EXCERTO CITADO:
┌──

Uma recente operação de vigilância sobre a publicidade imobiliária, a DGC analisou mais de 850 anúncios em diferentes plataformas digitais, que resultou na identificação de 11 infrações e o envolvimento de oito operadores económicos. Que tipo de infrações foram detetadas? Esta é uma área preocupante para a DGC?

As infrações detetadas são referentes à falta de identificação da área útil do imóvel – sendo esse um elemento obrigatório nos termos do Decreto-Lei n.º 68/2004 (requisitos a que obedecem a publicidade e a informação disponibilizadas aos consumidores no âmbito da aquisição de imóveis para habitação).

A aquisição de uma habitação é uma das principais decisões de transação dos consumidores ao longo da vida – afigurando-se imperioso a monitorização regular desta área, em especial no meio digital, onde se assiste a uma grande dinâmica dos anúncios.

Contudo, os dados desta última ação de fiscalização permitem-nos concluir que o trabalho da DGC nesta área deu resultados positivos, atento ao significativo aumento da taxa de cumprimento (36% em 2017 e 89% em 2024).

Quais são as áreas mais preocupantes que devem incidir as operações de vigilância?

Em matéria de Publicidade, essencialmente a que se refere à publicidade enganosa, publicidade dirigida a menores, marketing de influência nas redes sociais e padrões obscuros.

À DGC foi igualmente atribuída competência para a fiscalização das Cláusulas Contratuais Gerais (cláusulas absolutamente proibidas), bem como a presidência da Comissão das Cláusulas Contratuais Gerais, pelo que será uma matéria a merecer grande atenção por parte da DGC e no futuro imediato uma das suas prioridades essenciais de atuação.

O consumidor está mais exigente e esclarecido? Quais são os sectores em que se registam mais queixas dos consumidores?

└──

EXERCÍCIOS:
A. No excerto sobre a fiscalização da publicidade imobiliária pela DGC, que elemento obrigatório faltava nos anúncios em que se detetaram infrações?
B. Retome o excerto sobre a fiscalização da publicidade pela DGC, dando-lhe continuidade a partir da última frase apresentada.

MATERIAL FORNECIDO:
┌──

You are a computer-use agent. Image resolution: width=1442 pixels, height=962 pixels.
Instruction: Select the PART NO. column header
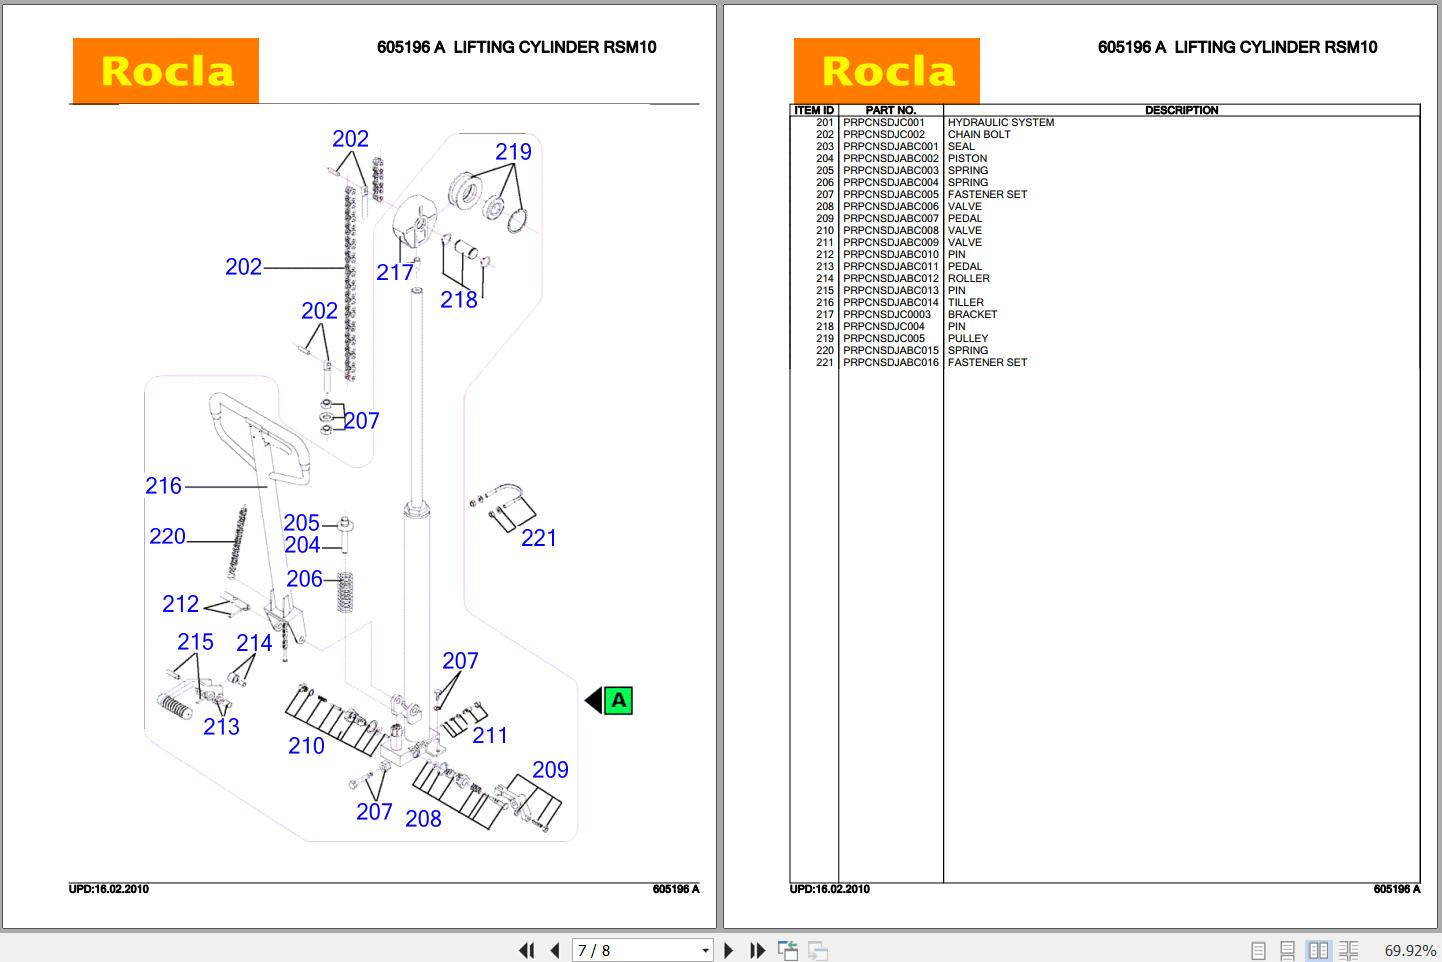(890, 110)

└──

RESULTADOS:
A. A identificação da área útil do imóvel.

B.
Em 2023, foram apresentadas um total de 448.199 reclamações no Livro de Reclamações (menos 4%, comparativamente com 2022), sendo que desse total houve 212.654 reclamações através do livro eletrónico (variação de mais 7% em relação a 2022) e as restantes 235.545 no livro físico (menos 12%, comparativamente com 2022), dir-se-ia, numa leitura imediata, reclamou globalmente menos, mas utilizou mais o meio digital para expressar as suas reclamações.

As entidades que recebem e analisam o maior número de reclamações, tanto no formato eletrónico como no físico, são a ASAE (173.914), a ANACOM (103.725) e a Entidade Reguladora da Saúde (ERS) (35.908). Já no livro de reclamações eletrónico, a ANACOM é a entidade que recebe e trata o maior número de reclamações (67.041), seguindo-se a ASAE (53.914) e a Entidade Reguladora dos Serviços Energéticos (21.458). No que se refere ao livro de reclamações físico, é a ASAE que recebe e analisa o maior número de reclamações (120.000), seguida da ANACOM (36.684) e da ERS (30.452).

Nas reclamações recebidas pela ANACOM, as comunicações eletrónicas são o sector mais reclamado, sendo os principais motivos das mesmas a faturação e contratação de serviços, bem como a assistência técnica.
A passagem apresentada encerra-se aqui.